In August 1897, when Tsar Nicholas II and his wife visited Białystok, the triumphal arch on Lipowa Street near St. Roch Hill was removed. This rather cheap structure, made of wood and plywood, was dismantled only in 1904. One of the reasons for its removal was a dramatic event in July of that year, when a terrorist act took place under the arch. As a result of a bomb explosion, 46-year-old Emma Hampel died. The arch was seriously damaged, and the force of the explosion caused 50 windows in the surrounding buildings to be broken. More terrorist and criminal actions took place in the street at the onset of the new century. In 1903, Białystok police chief Matlenka was shot at the street. In 1905, bandits shot through the windows of the bank office in Trylling's house, severely wounding the cashier Josel Goldszmidt. In the same year, a bandit attack took place in Puchalski's tenement house when unknown perpetrators, under the pretext of looking for work, severely beat the merchant M. Cejtkin. In 1906, a bomb was thrown into the hairdressing salon in Ginzburg's house, and a dozen or so days later, the owner of the office, Jankiel Zilberblat, was killed. Less than a month later, at high noon on Tykocka Street, Leonid Genke, a correspondent of the "Moscow News", was shot, wounding him with two bullets in the back.

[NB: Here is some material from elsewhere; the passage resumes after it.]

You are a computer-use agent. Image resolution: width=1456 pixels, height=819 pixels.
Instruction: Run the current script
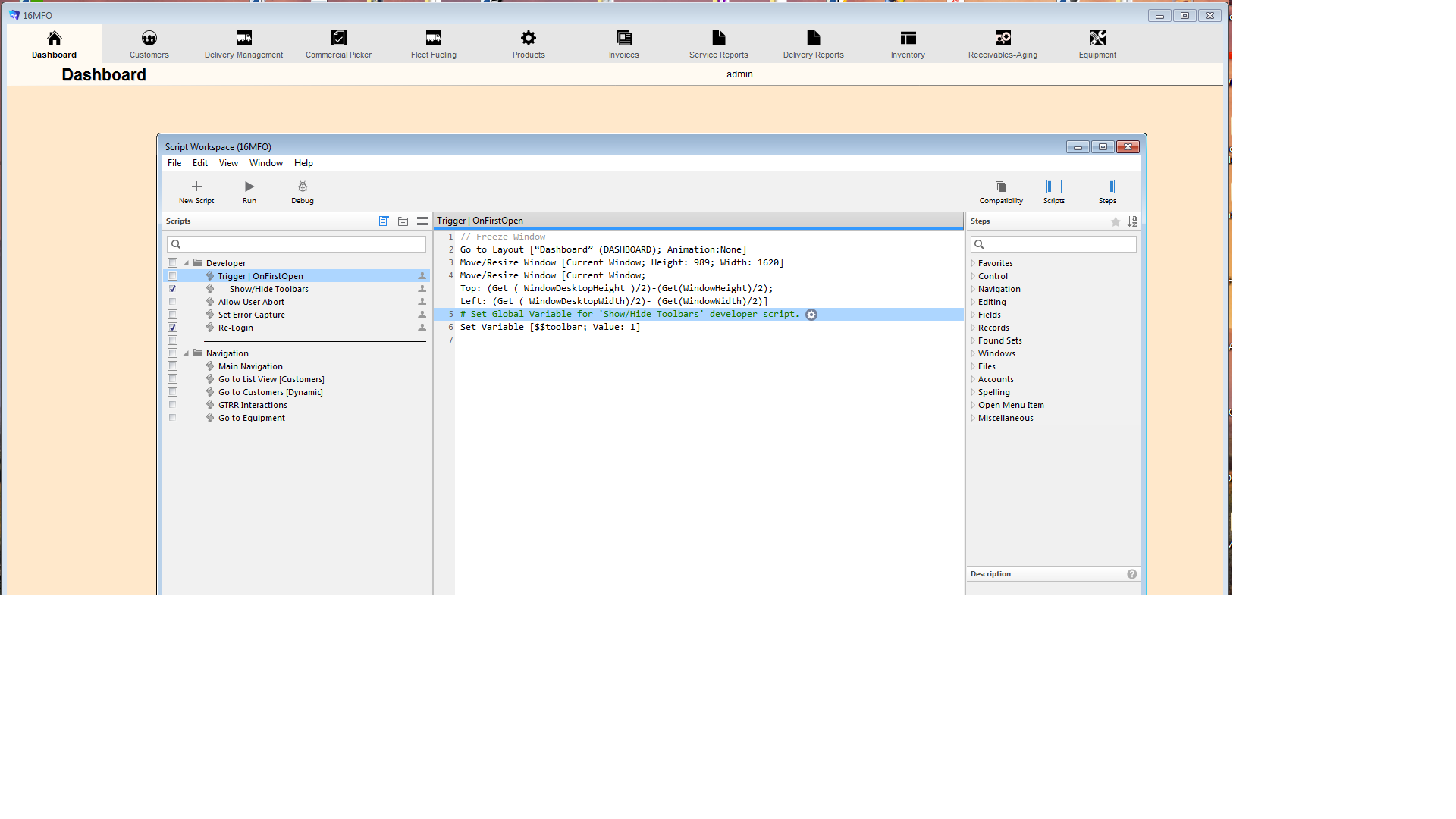249,187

Following the regaining of independence of Poland and the creation of the Second Polish Republic, the street kept its important status and its character didn't change. During the existence of the Second Polish Republic its name was changed to Piłsudskiego.

During the Soviet occupation of the city, its name, together with the Kościuszko Market Square changed to Sovetskaya. During the German occupation, the streets adjoining the northern side of the street became part of the Białystok Ghetto, with one of the gates to it located at the intersection of Lipowa and Malmeda streets. In July 1944, just before the Wehrmacht retreated from the city, it burned and destroyed most of the street, with few surviving buildings.

After the war, the street, together with the entire center of the city was re-built. In 2012 the street was reconstructed and parking lots at some of its sections were cancelled, a move criticized by some of the business owners in the area.

==Buildings==
Moving westwards is the Cristal Hotel, the first real post-war hotel in Bialystok in Poland, and located the intersection with Liniarskiego and Malmeda streets.

On the other side of Liniarskiego Street stands the Orthodox Cathedral of St. Nicholas, built in 1843–1846. It is a classicist building, built on the plan of a Greek cross.

At Lipowa 14, is the building where the first self-service store in Poland was built, the "Pokój" cinema, and on the opposite side of the street the Art Nouveau palace of Chaim Nowik, which now houses the Military Command of Supplements (next to which were the barracks of the 8th horse artillery battery in the quarter between today's Lipowa, Dabrowskiego, Poleska, and Przejazd streets).